その瞬間目に入って来たのは、無邪気な声を上げながらこちらに走り込んでくる子供の足だ。それが見る間に大きくなり、ついには膝しか見えなくなってしまう。全く止まる気配の無いそれに
「うぉっ」
とたまらず悲鳴を上げ顔を庇うが、視界ではさらに有り得ない現象が起きる。顔の前に上げられた腕を透過するかの如く、突き抜けた子供の足。
――なっ!?――
衝突に備え、畏縮すると共に閉じられた瞳。が、襲ってくるはずの衝撃が無い。子供の笑い声が自分の頭上から後ろへと抜けていく。
慌てて目を見開き後ろを振り返る。そこに在ったのは何事もなかったように走り続ける子供の後ろ姿。
――な、何が起きた!?――
状況を確認しようとした自分の耳に、さらに別の子供達の声が入り込む。咄嗟に視線を戻した自分の目に先の子供を追うように走る子供達の姿が映り込んだ。それがやはり自分に向かって一直線に向かってくる。

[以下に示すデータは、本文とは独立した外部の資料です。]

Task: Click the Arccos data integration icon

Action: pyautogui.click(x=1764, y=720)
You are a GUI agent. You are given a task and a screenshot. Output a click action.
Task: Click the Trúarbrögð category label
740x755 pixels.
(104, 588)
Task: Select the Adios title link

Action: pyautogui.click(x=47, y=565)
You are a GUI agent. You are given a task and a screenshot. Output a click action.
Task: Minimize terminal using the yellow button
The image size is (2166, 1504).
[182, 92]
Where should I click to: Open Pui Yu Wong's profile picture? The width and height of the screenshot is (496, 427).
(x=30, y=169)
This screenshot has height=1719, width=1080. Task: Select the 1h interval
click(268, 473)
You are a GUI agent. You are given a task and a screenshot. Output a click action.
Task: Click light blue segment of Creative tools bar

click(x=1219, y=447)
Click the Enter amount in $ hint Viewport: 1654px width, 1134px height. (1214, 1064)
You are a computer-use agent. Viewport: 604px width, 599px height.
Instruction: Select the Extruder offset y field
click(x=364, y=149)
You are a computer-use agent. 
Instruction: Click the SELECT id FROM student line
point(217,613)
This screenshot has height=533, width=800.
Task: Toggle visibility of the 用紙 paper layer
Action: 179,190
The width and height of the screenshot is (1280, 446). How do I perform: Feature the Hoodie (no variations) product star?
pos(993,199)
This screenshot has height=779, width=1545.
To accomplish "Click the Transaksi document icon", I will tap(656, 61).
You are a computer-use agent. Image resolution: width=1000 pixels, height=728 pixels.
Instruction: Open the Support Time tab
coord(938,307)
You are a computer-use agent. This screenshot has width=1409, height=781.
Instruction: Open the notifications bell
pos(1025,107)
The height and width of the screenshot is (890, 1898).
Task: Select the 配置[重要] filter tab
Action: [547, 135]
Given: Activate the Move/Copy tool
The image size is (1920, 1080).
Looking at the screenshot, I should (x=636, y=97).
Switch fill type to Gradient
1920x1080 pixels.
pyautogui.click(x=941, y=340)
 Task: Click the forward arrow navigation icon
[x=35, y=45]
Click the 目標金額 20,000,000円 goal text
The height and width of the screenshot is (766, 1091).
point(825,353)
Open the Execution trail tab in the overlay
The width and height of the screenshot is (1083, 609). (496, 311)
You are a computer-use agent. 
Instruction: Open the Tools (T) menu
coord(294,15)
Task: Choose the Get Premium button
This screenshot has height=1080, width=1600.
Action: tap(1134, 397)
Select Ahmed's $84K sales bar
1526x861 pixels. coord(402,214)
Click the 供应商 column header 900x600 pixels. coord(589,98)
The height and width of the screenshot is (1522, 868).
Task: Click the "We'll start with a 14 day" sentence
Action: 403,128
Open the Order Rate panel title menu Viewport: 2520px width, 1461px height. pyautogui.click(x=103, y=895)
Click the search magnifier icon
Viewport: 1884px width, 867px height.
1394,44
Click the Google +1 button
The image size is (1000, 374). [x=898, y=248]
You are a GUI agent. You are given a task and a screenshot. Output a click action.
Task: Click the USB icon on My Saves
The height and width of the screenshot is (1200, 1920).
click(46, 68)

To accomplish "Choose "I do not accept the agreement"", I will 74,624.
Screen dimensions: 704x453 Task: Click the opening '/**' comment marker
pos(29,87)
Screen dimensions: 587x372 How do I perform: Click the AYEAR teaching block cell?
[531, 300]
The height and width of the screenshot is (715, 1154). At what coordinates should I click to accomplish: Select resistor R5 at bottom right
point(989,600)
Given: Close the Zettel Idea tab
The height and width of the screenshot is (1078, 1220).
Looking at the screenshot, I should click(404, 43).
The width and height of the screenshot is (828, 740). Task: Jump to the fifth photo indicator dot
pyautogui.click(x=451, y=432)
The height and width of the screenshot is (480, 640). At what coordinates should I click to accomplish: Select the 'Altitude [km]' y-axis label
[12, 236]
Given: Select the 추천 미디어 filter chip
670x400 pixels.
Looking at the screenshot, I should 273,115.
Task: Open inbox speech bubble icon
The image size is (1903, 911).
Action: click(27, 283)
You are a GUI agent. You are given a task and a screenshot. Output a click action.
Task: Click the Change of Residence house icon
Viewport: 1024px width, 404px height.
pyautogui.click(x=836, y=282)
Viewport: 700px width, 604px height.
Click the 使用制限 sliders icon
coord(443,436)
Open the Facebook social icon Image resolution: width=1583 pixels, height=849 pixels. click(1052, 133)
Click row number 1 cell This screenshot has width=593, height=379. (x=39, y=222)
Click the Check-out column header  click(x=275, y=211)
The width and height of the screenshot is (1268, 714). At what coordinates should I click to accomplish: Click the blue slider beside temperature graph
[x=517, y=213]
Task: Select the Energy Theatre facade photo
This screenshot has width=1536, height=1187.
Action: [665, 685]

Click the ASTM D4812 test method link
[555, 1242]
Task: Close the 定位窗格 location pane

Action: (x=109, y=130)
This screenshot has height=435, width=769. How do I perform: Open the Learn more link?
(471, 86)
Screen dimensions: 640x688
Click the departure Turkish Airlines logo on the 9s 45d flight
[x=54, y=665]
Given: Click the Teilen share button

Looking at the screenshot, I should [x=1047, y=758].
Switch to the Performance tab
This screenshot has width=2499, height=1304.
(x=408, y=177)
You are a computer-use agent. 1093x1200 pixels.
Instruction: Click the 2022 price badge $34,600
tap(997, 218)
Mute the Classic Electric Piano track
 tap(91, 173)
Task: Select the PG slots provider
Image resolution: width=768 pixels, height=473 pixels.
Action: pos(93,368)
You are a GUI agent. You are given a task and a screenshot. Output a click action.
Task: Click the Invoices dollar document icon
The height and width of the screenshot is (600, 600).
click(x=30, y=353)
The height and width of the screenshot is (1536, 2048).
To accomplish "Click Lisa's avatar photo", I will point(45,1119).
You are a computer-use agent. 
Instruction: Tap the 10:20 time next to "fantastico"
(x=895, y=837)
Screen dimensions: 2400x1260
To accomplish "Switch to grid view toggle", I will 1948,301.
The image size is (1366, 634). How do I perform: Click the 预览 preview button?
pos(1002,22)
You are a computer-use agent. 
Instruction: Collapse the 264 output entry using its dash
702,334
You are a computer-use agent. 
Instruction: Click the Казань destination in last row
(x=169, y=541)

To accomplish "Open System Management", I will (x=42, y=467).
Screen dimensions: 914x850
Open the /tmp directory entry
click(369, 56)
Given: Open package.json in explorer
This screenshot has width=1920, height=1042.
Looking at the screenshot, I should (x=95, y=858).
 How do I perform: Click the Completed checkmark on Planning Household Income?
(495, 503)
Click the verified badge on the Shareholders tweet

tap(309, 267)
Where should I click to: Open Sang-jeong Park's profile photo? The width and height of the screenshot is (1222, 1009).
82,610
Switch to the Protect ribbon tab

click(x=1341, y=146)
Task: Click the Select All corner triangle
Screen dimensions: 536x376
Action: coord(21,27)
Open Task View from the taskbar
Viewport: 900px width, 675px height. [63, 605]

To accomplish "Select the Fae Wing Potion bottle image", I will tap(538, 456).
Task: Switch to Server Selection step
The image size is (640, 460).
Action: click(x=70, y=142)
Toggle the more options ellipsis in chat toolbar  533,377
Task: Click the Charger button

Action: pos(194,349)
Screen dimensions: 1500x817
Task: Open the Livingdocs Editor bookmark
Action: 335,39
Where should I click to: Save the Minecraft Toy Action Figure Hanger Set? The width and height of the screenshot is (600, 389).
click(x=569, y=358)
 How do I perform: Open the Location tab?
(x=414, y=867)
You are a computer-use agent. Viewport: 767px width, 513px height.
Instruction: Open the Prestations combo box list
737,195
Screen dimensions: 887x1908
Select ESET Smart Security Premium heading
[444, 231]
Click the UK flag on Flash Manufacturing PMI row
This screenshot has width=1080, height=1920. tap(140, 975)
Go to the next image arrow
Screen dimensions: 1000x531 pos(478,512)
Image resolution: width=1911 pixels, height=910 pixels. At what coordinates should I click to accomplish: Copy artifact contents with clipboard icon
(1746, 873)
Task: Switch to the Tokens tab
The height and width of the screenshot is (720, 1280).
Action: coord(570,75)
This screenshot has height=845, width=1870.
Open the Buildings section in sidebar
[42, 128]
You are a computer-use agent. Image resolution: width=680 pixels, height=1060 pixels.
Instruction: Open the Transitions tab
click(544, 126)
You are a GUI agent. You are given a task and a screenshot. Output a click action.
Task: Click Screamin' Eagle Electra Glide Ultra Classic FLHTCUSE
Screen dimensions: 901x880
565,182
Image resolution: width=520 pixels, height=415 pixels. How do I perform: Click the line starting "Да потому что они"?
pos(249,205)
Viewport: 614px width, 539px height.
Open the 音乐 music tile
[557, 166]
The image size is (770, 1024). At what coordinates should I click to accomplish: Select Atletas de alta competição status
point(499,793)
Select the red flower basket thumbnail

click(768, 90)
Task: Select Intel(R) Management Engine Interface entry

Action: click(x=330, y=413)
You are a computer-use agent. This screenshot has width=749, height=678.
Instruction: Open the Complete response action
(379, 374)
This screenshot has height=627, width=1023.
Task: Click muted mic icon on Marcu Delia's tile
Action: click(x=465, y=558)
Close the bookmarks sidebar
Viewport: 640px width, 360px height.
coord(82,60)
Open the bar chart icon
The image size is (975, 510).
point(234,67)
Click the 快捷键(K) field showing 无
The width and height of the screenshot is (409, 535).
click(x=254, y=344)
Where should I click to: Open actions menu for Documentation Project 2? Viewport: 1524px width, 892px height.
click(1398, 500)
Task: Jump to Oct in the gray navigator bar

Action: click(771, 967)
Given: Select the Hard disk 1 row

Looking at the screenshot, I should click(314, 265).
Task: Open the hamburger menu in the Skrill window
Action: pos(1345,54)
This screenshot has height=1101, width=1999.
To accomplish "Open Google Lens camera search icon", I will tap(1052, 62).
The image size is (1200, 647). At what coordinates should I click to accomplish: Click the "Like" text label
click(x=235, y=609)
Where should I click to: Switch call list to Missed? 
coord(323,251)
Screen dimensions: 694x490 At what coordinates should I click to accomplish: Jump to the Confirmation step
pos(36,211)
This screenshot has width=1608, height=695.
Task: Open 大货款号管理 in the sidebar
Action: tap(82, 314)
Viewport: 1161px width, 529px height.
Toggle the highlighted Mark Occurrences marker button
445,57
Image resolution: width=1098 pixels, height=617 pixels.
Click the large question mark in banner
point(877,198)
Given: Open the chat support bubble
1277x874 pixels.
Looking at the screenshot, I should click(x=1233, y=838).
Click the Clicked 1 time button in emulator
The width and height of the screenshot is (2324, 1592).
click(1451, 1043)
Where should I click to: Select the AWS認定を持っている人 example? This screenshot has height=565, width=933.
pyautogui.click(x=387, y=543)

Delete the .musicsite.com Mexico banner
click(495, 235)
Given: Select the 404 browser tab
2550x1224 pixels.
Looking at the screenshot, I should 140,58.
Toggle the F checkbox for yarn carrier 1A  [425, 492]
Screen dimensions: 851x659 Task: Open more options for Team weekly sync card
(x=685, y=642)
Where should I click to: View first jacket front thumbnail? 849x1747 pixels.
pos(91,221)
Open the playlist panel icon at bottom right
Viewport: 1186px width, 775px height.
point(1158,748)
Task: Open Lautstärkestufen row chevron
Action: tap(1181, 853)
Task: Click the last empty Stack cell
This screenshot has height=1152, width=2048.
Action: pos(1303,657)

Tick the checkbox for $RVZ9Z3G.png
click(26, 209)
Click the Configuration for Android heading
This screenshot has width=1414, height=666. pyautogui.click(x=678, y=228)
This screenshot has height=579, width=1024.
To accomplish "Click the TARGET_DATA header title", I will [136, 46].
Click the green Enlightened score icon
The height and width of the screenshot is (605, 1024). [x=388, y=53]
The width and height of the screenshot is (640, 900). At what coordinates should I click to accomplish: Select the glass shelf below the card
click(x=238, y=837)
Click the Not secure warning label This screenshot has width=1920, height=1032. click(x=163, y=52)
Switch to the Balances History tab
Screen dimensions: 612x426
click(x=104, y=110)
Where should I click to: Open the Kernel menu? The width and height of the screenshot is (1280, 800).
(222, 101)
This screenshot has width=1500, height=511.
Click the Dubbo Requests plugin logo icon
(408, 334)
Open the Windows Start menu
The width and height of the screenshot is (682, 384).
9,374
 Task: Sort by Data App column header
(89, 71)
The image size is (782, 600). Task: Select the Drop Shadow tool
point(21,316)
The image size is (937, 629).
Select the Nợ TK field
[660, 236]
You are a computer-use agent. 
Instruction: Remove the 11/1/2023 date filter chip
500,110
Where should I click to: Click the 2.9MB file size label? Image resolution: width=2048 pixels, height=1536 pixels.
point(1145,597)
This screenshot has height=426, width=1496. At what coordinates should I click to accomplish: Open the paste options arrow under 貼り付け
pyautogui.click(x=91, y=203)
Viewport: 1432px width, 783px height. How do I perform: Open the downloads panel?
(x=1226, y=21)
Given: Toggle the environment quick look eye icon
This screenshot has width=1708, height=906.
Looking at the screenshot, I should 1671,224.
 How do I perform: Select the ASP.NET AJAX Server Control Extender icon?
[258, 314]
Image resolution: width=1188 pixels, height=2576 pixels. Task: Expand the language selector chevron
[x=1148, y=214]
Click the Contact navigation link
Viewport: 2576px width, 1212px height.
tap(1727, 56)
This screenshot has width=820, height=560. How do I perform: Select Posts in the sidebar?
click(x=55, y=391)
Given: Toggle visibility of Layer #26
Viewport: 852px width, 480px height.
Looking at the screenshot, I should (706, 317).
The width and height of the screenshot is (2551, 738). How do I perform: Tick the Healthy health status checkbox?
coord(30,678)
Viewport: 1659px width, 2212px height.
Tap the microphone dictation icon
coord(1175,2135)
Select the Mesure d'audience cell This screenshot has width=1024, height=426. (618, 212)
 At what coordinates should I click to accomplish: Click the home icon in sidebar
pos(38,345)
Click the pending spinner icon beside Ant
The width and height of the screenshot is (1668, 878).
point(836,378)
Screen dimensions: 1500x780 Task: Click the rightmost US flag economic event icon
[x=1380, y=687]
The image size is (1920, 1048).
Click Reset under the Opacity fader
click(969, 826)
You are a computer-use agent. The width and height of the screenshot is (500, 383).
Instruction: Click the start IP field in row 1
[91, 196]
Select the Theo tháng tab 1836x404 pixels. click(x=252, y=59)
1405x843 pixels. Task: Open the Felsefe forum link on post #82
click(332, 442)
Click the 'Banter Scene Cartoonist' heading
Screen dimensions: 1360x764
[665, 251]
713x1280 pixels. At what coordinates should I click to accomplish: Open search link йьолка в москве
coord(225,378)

だが、子供たちは自分を見ていない。自分を通り越してさらに遠くを見ているような視線に感じた戸惑い。
「おい!」
思わず叫ぶが、やはり全く止まる様子がない。そして今度はハッキリと知覚できる状態で、その現象が起きた。子供達を静止するべく突き出した片手を透過し、子供達が走り抜けていく。うち一人は確実に自分の胴体を貫通して後ろに抜けた。
混乱する思考。さらに見渡す景色の全てに違和感がある。至る所に設けられた子供用の遊具。敷地を囲むようにして植えられた木々の緑の向こう側には、高層建築群が見える。
――これは……――
旧時代の全盛期そのものの風景。
「不干渉オブジェクト。もしくは映像的なログの再生か。多分後者であろうな。オブジェクトのデザイン、服装全てが現在のフロンティアと異なってる」
不意に聞こえた美玲の声。それに感じた安堵。咄嗟に声のした方を見上げる。彼女はすぐ横に立ち自分を見下ろしていた。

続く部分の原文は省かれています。